Starting at the line that has "At what coordinates" and running through the end of the records, write those lines again, changing "plus button" to "add button" and keeping everything else the same. Leave the pictures out.

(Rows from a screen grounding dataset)
--------------------------------------------------

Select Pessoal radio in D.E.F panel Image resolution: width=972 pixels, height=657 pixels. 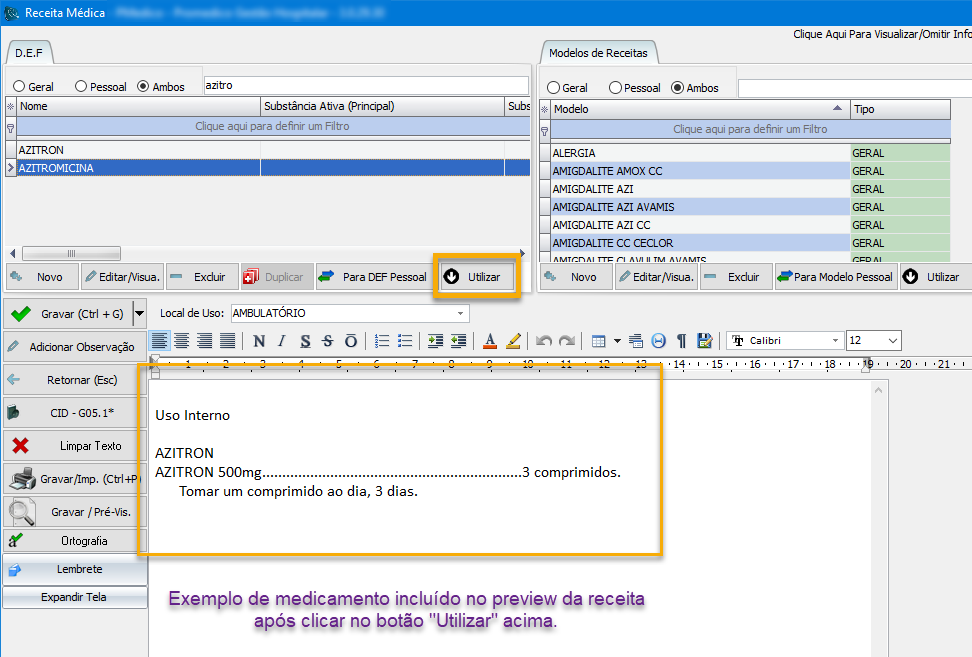click(x=81, y=87)
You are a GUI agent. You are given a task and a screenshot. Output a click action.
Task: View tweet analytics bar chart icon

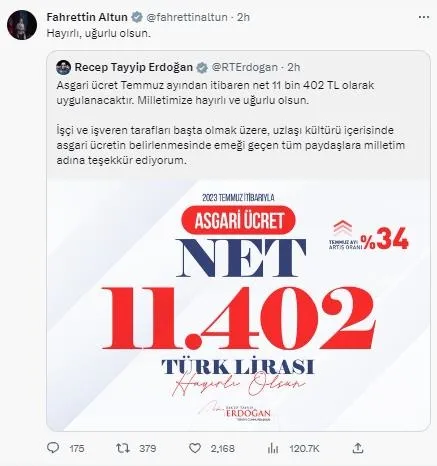[273, 448]
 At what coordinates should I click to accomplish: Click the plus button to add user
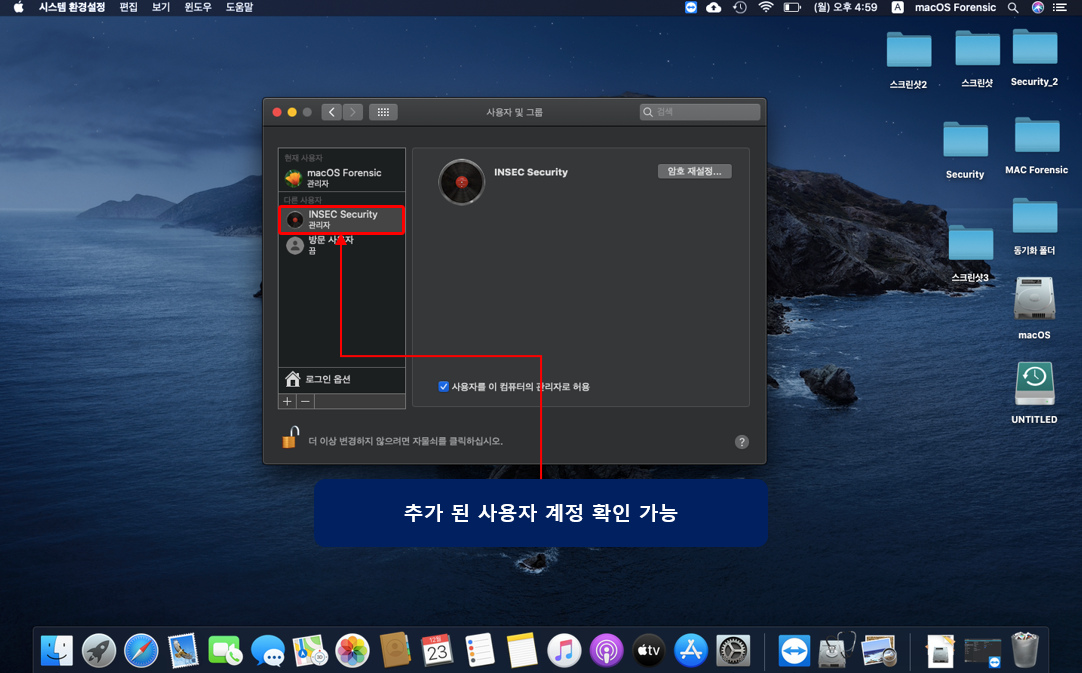[x=288, y=401]
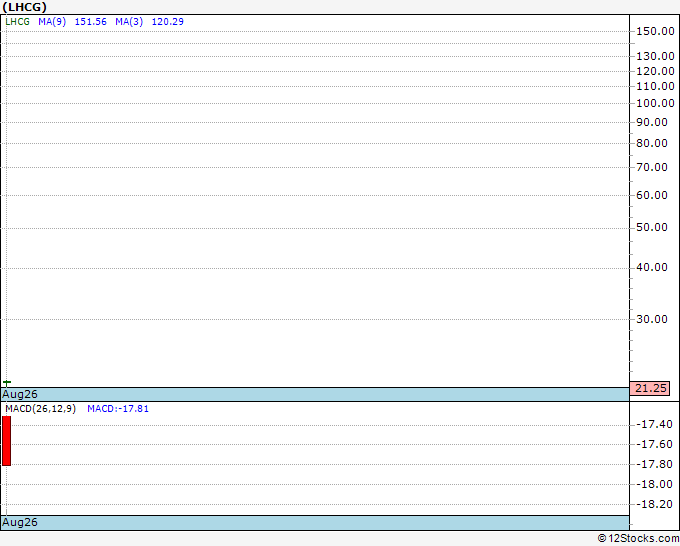Click the MA(9) indicator label
This screenshot has height=546, width=680.
pos(52,22)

--------------------------------------------------

RESULT OF THIS EXERCISE:
 At what coordinates should I click to accomplish: Click the add button to add user
[x=288, y=401]
Click the MA(9) indicator label
This screenshot has height=546, width=680.
pos(52,22)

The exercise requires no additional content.